As an outsider venturing into the little-known and only partially recognized state of Abkhazia, the Romanian director approaches his already outlandish subject — an institute in the capital city of Sukhumi where monkeys and apes are bred for live medical experimentation — from an evocative remove.
Without over-reliance on exposition, Abkhazia’s fascinating and all-pervasive recent history can be gleaned piecemeal from inferences and digressions, while mainly the film prowls through the corridors and cages of Sukhumi’s “Institute of Experimental Pathology and Therapy,” exploring much broader ideas about man’s bestial nature and the divide between faith and science.

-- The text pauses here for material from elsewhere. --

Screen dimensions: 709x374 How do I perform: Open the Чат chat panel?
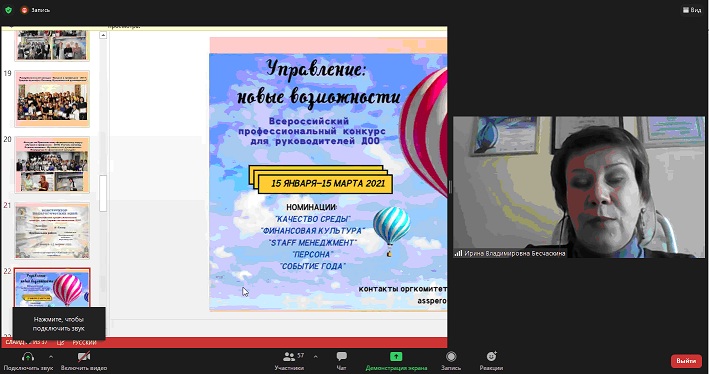pyautogui.click(x=342, y=361)
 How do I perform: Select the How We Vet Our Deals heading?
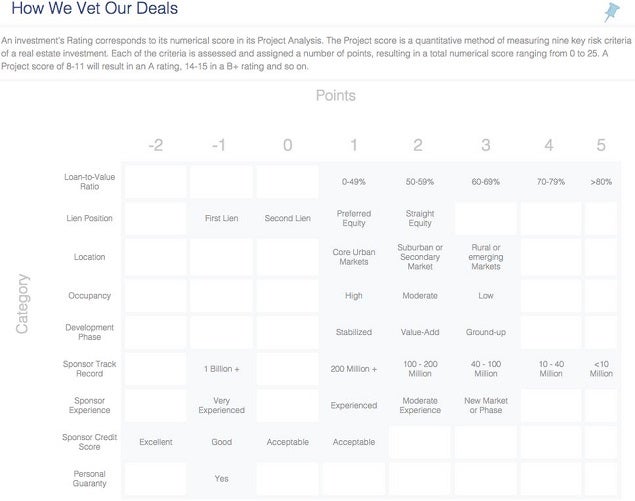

The idea of sacrifice for the scientific good is complicated. Abkhazia’s population seems to follow the opposite path of many more developed nations in that the former communists are turning back to the Church — culminating in a jaw-dropping scene in which the young student scientists at the Institute reveal they do not believe in Darwin’s theory of evolution. “I refuse to believe I was ever an ape” says one, with an incredulous smirk.
By the end, the Institute has become an exemplar of Abkhazia itself, an uncanny microcosm reflecting a jumble of conflicting dichotomies — old and new, scientific and religious, kind and cruel, proud and pitiful, forward-thinking and backward-looking — that can somehow co-exist within the same space, or even the same person.
“Tarzan’s Testicles” quietly but forcefully suggests not only that it’s possible to live on the front line of the war between such opposing forces, but actually that maybe that’s all human beings are: sentient monkeys who somehow developed the ability to live in a state of ongoing paradox.”